Tuesday, October 26, 2010

Sirkka-Liisa Konttinen

Sirkka-Liisa Konttinen is a documentary photographer who resides in Newcastle-Upon-Tyne, North East England. She is greatly focussed and dedicated to the attention of ordinary people within her social climate and has over the years documented different areas of Newcastle's community. In 1969, she co-founded the film and photography collection Amber whose archives are rooted in social documentary, built around long term engagements with working class and marginalized communities in the North of England.

In 1981 Konttinen began to document a study of working class women, were she explored the dreams and realities of a group of mothers and daughters at a North Shields dancing school. This broader engagement of imagery, photographed between 1981 and 1988 of the mothers and daughters in and outside the dancing school, has given me further inspiration in regards to my photo story of contemporary freestyle dancing.

Konttinen states "Our film Keeping Time, screened on Channel 4 in 1983, began with a straightforward documentary approach to the activities of the Connell-Brown dancing school in North Shields, and ended up as a semi fictional diary of a girl growing up. I stayed on to take photographs: my second attempt at putting a finger on the troublesome, but compelling nucleus of female experience, with both personal and political echoes and implications. I was taken on a seven year journey of discovery by a group of mothers and daughters, whose lives I documented in and out of the dancing school. In 1985 we mounted the mammoth exhibition Step by Step in our gallery, and from there on it lumbered round the country. I took the material back and forth to the dancing school, changing it, scrapping it, re-shooting it, whilst listening to the experiences and comments of the mothers and daughters - and finally had the courage to shape it into a book. I hope it will continue to serve as a springboard for both critical and sympathetic examination of woman's lives within our society, and offer insight into our own dreams as well as each others"

Below are some of the images which I find inspiring and that I feel would relate more so to my photo story, some are accompanied with the text taken from the book Step by Step by Sirkka-Liisa Konttinen, published in 1989 by Bloodaxe Books and Amber/Slide

Emma, 1982

Dance display at Terminus Club North Shields, 1981
"She looks frightened there poor little devil!
I'm sure I used to be the more nervous . . . . but what I remember best is being so proud of her! Didn't matter that she couldn't dance - it was just seeing her there, you know what I mean . . . ."

Dance display at Terminus Club 1982

Presentation of certificates at Connell-Brown Dancing School, 1981

Lucrezia, 1982

MUM: Lucrezia's started modelling class!

LUCREZIA: I didn't want to go. It's dead boring . . .

MUM: They had to carry her onto the catwalk the first time! But it does them good, it gives them confidence!
Ella used to drag her feet, and look at her now! She looks like a model, she walks like a model, she walks with her head tall! You got good remarks . . . . What did Miss Brown say?

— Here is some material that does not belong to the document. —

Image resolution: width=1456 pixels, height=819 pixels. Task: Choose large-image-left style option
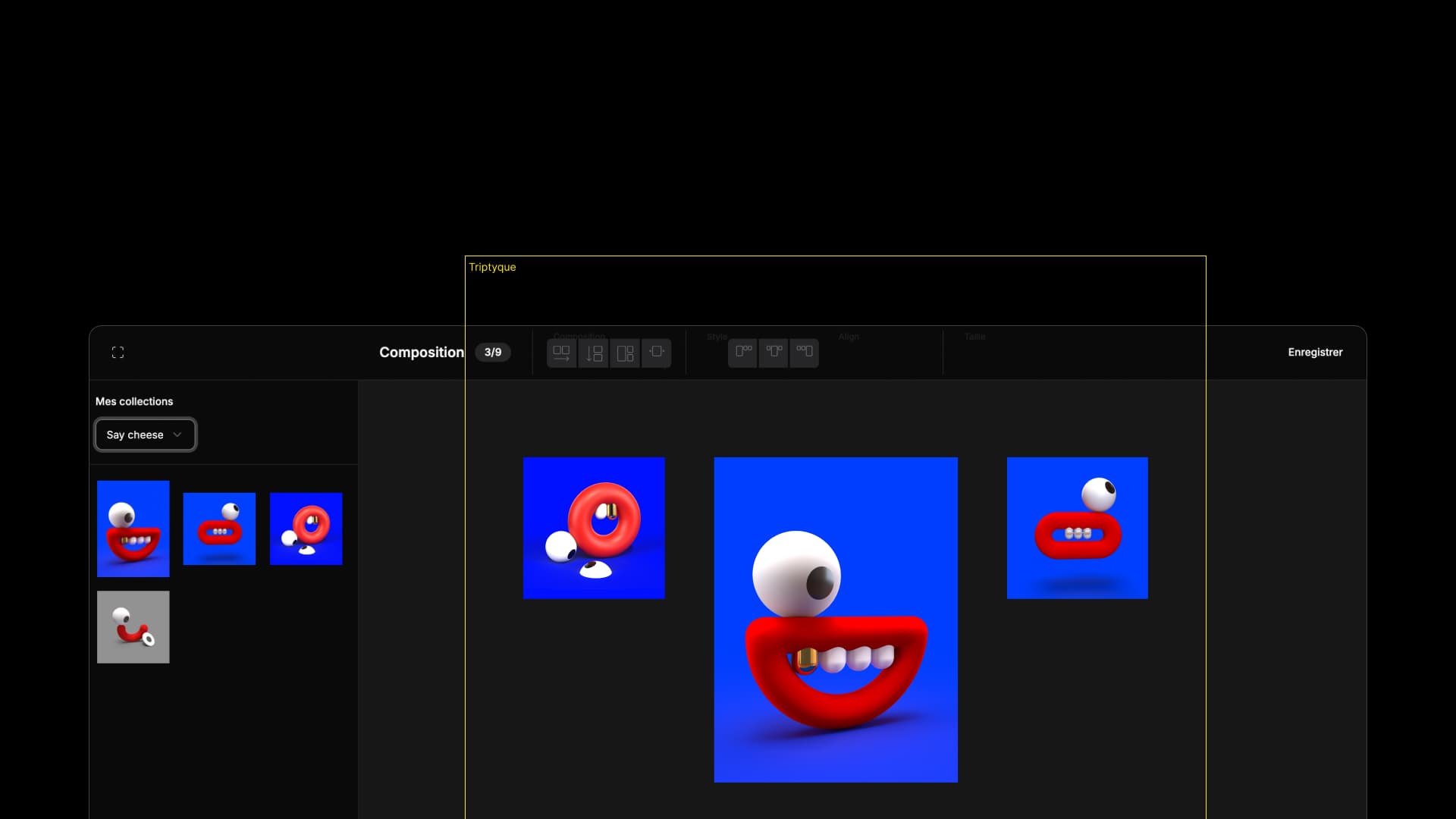coord(743,353)
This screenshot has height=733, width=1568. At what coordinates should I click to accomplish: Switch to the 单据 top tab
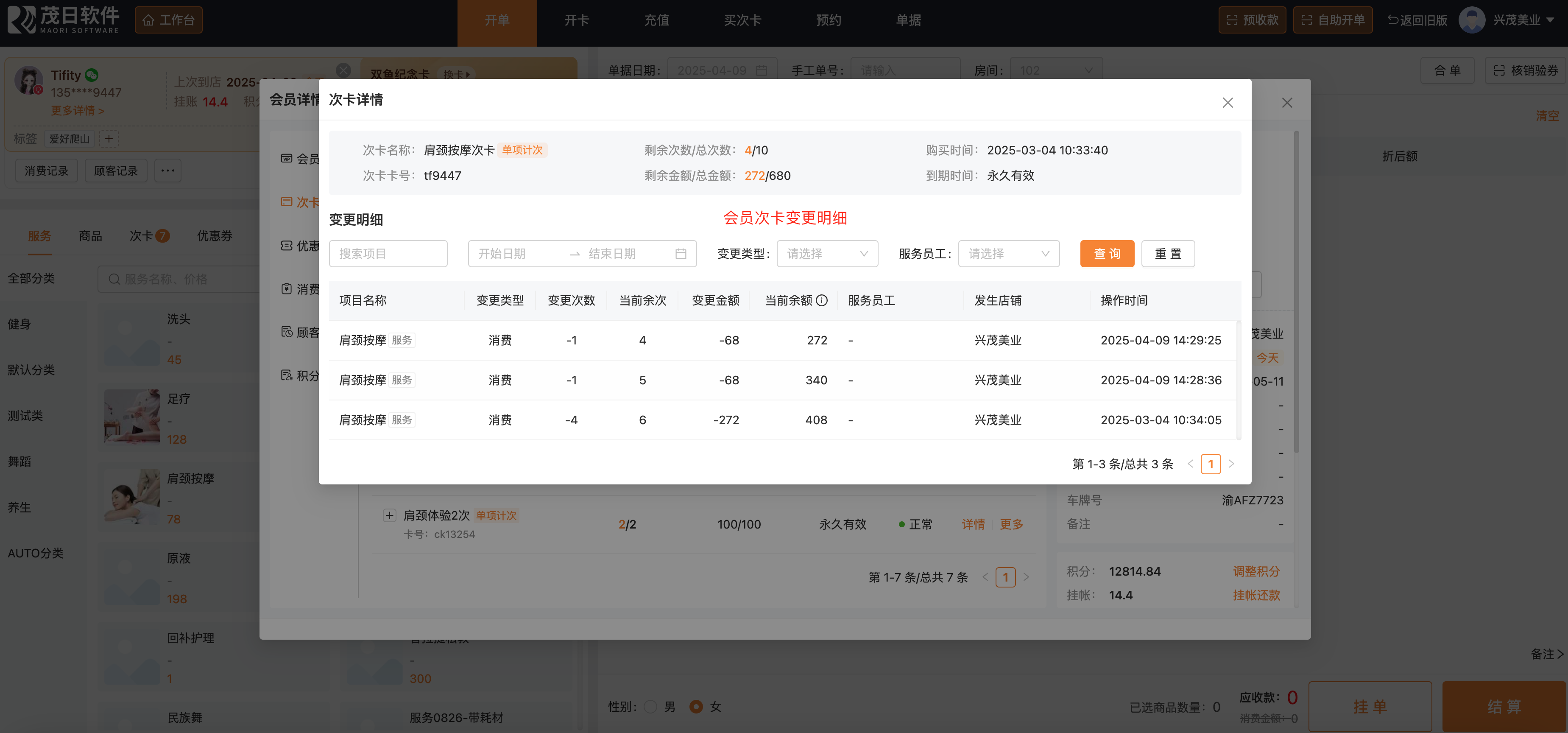coord(907,20)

LUCREZIA: She said I was being meself, and that's all we can expect from the first time!

Connell-Brown Dancing School, 1986

She intended the study as an attempt at putting a finger on the troublesome nucleus of female experience, hoping it would act as a springboard for both critical and sympathetic examination of women’s lives within our society. The resulting photographs interspersed with excerpts from conversations offers an unusual, intimate and engaging insight into the life of a working-class community.

The realities of unemployment, poverty, divorce, hard work, are interwoven with the fun and excitement of the dancing school: run-down terraces and tower blocks are juxtaposed with tutus. Various themes develop from the words and pictures: the importance of home and family, the hard-headed yet often humorous resilience with which difficulties are faced, the importance of the school as a female community, the women’s robust combination of romanticism and pragmatism.